It was in the early to mid-1990s that libraries in the United States began to foster, create, and house digital humanities centers. Almost every now-great DH lab or center was developed in some formal relationship to a library, museum, or archive. And it’s no surprise—the first and still predominant strain of North American digital humanities scholarship stems from work in bibliography and textual criticism, with the creation of great editorial projects and the digitization and assembly of large-scale thematic research collections. I speak of the Rossetti Archive, the Whitman Archive, the Blake Archive, and their many descendants. As DH has exploded into areas like new media studies, geographical information science, statistical analysis, augmented reality, and information visualization and 3d-modeling, libraries are right there, too—often providing the digitized historical or born-digital content on which scholars operate, sometimes setting research agendas of their own, and always sharing space, technology resources, and staff expertise. Libraries provide the crucial social and technological infrastructure for digital humanities research, and—as the long-established commons and shared laboratory for the humanities—are primary sites in which DH community is enacted and its discoveries are made.

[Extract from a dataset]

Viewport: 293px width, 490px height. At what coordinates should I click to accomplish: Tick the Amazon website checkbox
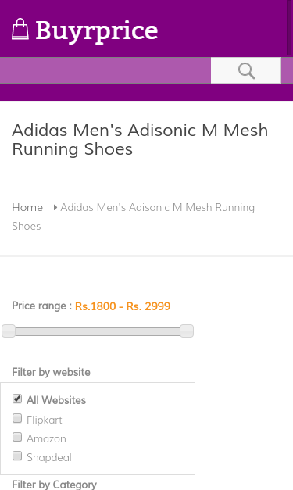pos(17,437)
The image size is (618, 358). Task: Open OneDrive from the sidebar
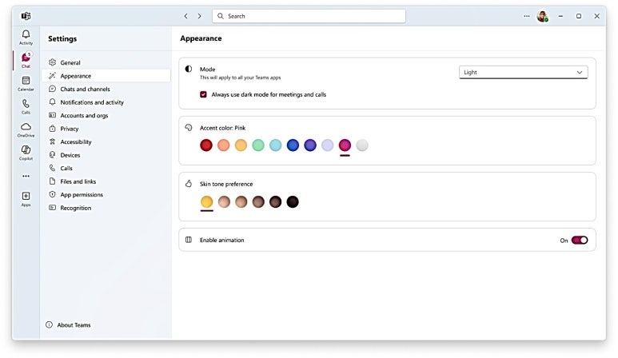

Sure. Whatever. Sounds great. What happens there with special collections content? At the most basic level, we see libraries creating the equivalent of straightforward snapshots of various kinds—the simplest digital surrogates for their print and manuscript materials, accompanied by a minimal amount of metadata. Midway in technical complexity, and generally directed by or undertaken in collaboration with scholars, are those new-model, interactive editions and research collections, where the intellectual content of the physical archive (or perhaps of multiple archives) has been explicitly shaped by the interpretive knowledge-representation methods and structures through which it was encoded. Here, you might think of TEI-marked texts with annotations and scholarly apparatus, packaged with purpose-built stylesheets for rendering to a variety of display devices. Of course no transformations—even the simple snapshots I mentioned—are naïve transformations: we know that each bears traces of its makers’ hands—but digital scholarly editions foreground editorial intervention even when they are most diplomatic.

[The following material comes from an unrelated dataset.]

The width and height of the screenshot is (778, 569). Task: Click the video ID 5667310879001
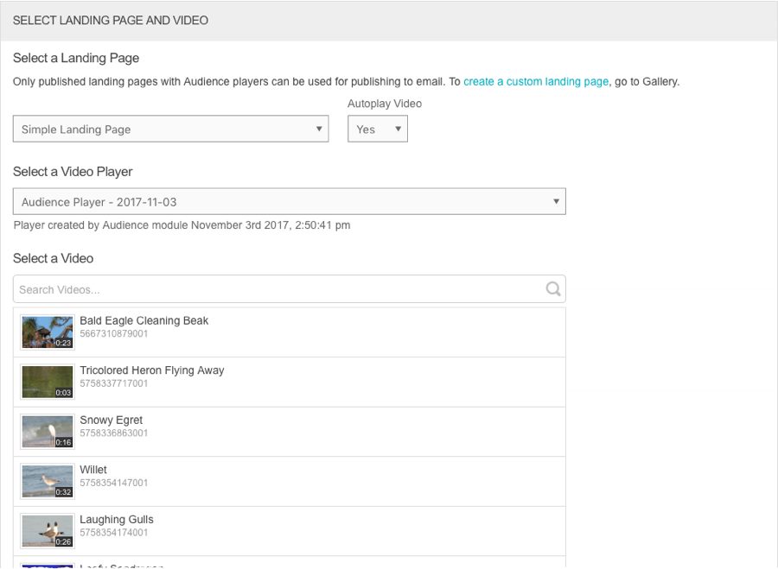(114, 334)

The third category of digitized content created by libraries is comprised of the most heavily re-mediated material—books or papers or images or objects that have been completely re-formatted—made into a new kind of data, modeled and delivered in a markedly divergent way from the information design of the objects in which those data were first embodied. Consider an antiquarian map that has been scanned, cropped, geo-referenced (or rubber-sheeted to fit a modern street grid), and is now offered as a formal web service providing tiled raster (or even vectorized) imagery for analysis against numerical data sources in a GIS, a geographical information system. This is no longer really an historical map. Still less (a design problem yet unsolved) is it evidently a leaf from an atlas. But neither is it a diminishment of those forms. It’s just something different: rich and strange.

We can attend to it differently.

The protective attention that we, who care about the physical forms of the book, pay to individual objects and to carefully curated groups of objects must extend to our digitization practices. Just as we maintain climate-controlled stacks for our precious physical collections, we create dark archives for their digital counterparts—rarely-opened repositories geared toward long-term safe-keeping.

Dark archives swallow files up and through acts of faith and forensics we anticipate their Second Coming. But I want to argue that it’s our greater responsibility to fill our dark archives with light—right now. We must develop digitization standards and best practices with an eye not just toward archival integrity and long-term preservation, but toward the provision of persistent, ready access for our users—the continual migration of digital and digitized works to new discovery and delivery platforms and interfaces. We’re smartest when we ready these objects, not only for long-term use, but always for near-term use—for use today, tomorrow, and for the sequence of tomorrows that stretch out from there. This is because—although digital and digitized content may be equally rare and frequently as unique as anything in our cool, closed stacks—most of it is unlike traditional special collections material in one important regard. Are you ready? If you remember nothing else I say here (and please forget the rats) remember this.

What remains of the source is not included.